Trecho do texto:
···
O moço do Uber
Sempre pergunto aos motoristas há quanto tempo eles estão no Uber, pra saber se está dando certo. Peguei esta semana um rapaz bem jovem, que me disse que estava há três meses, desde que retornou dos Estados Unidos, onde vivia como imigrante ilegal.
Prosseguimos no diálogo:
– Eu morava lá há cinco anos, agora voltei com minha esposa e meu filho. Como não tem emprego aqui eu optei pelo Uber.
– Mas voltou por quê?
– Depois que Trump tomou posse eles cancelaram nosso plano de saúde. Minha mulher estava grávida e fazendo o pré-natal. De repente chegou em casa uma conta de 15 mil dólares! O serviço era público, eu fiquei indignado e não paguei, alguns dias depois minha esposa foi até uma clínica, com enxaqueca. Se recusaram a atendê-la se não pagássemos…
– Putz!
– Em seguida cancelaram minha Drivers License, a carteira de habilitação de lá. Eu não podia dirigir.
– Putz!
– Mas tem mais. Eles depois proibiram que as empresas contratassem qualquer pessoa que não tivesse o Social Security ID, uma espécie de CPF deles, que nenhum imigrante ilegal tem. Aí fiquei assim: sem plano de saúde, sem carteira de motorista, sem emprego e sem a menor chance de conseguir outro emprego, pois a multa para o empregador é muito pesada.
···
Entradas do conjunto:
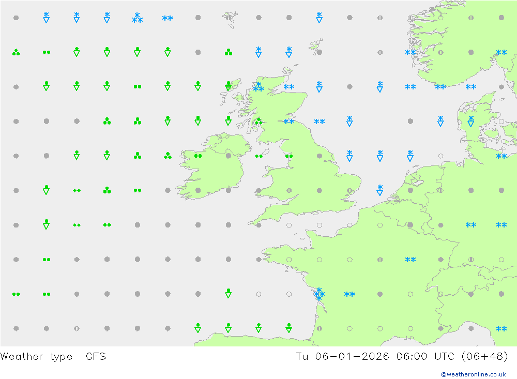Click the snow symbol over southern Norway
The image size is (517, 379).
(x=410, y=53)
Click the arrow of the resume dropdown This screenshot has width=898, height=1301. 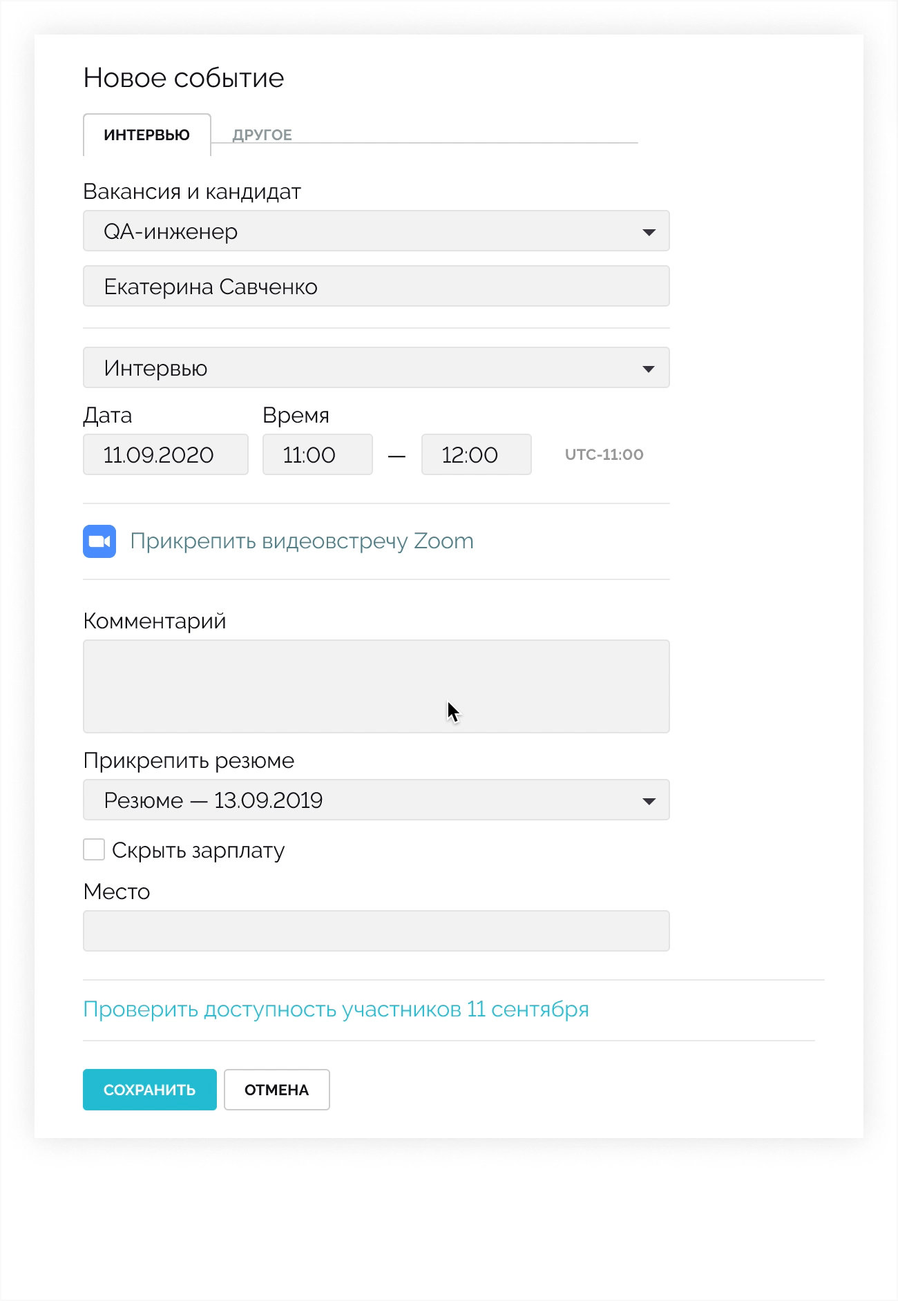click(649, 801)
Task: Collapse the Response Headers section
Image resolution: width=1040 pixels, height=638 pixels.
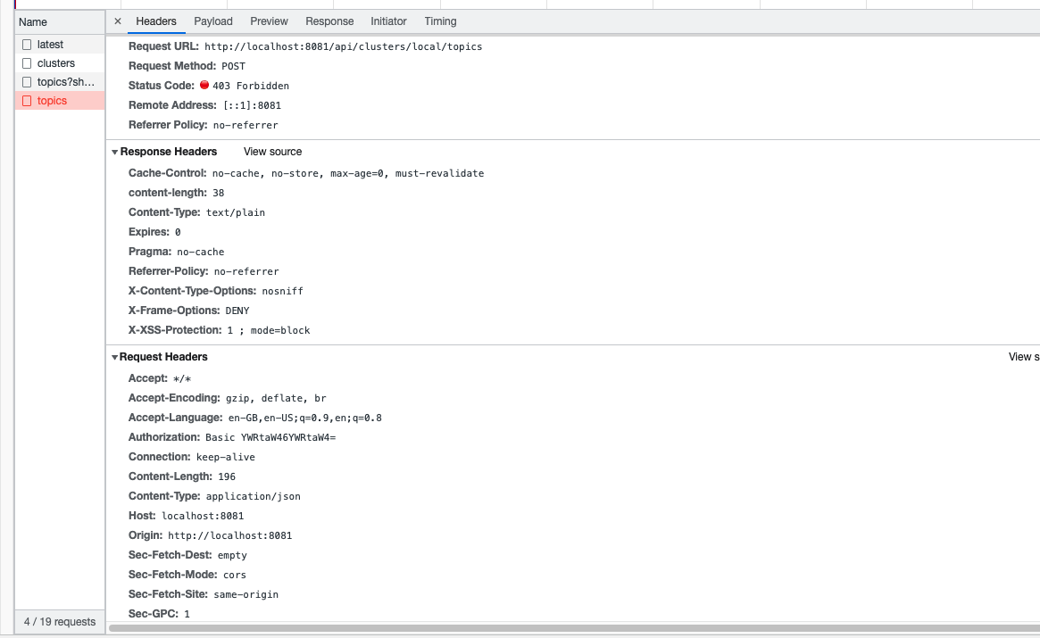Action: click(x=114, y=151)
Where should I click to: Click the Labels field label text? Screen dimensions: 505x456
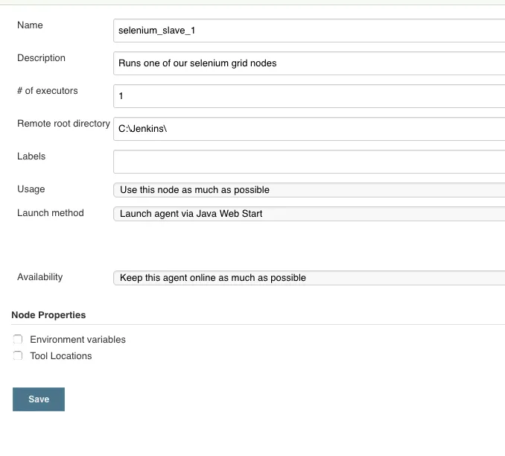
···
Atividade: Você pode reproduzir, palavra por palavra e do início ao fim, o texto sobre o moço do Uber?

Resultado do exercício:
O moço do Uber
Sempre pergunto aos motoristas há quanto tempo eles estão no Uber, pra saber se está dando certo. Peguei esta semana um rapaz bem jovem, que me disse que estava há três meses, desde que retornou dos Estados Unidos, onde vivia como imigrante ilegal.
Prosseguimos no diálogo:
– Eu morava lá há cinco anos, agora voltei com minha esposa e meu filho. Como não tem emprego aqui eu optei pelo Uber.
– Mas voltou por quê?
– Depois que Trump tomou posse eles cancelaram nosso plano de saúde. Minha mulher estava grávida e fazendo o pré-natal. De repente chegou em casa uma conta de 15 mil dólares! O serviço era público, eu fiquei indignado e não paguei, alguns dias depois minha esposa foi até uma clínica, com enxaqueca. Se recusaram a atendê-la se não pagássemos…
– Putz!
– Em seguida cancelaram minha Drivers License, a carteira de habilitação de lá. Eu não podia dirigir.
– Putz!
– Mas tem mais. Eles depois proibiram que as empresas contratassem qualquer pessoa que não tivesse o Social Security ID, uma espécie de CPF deles, que nenhum imigrante ilegal tem. Aí fiquei assim: sem plano de saúde, sem carteira de motorista, sem emprego e sem a menor chance de conseguir outro emprego, pois a multa para o empregador é muito pesada.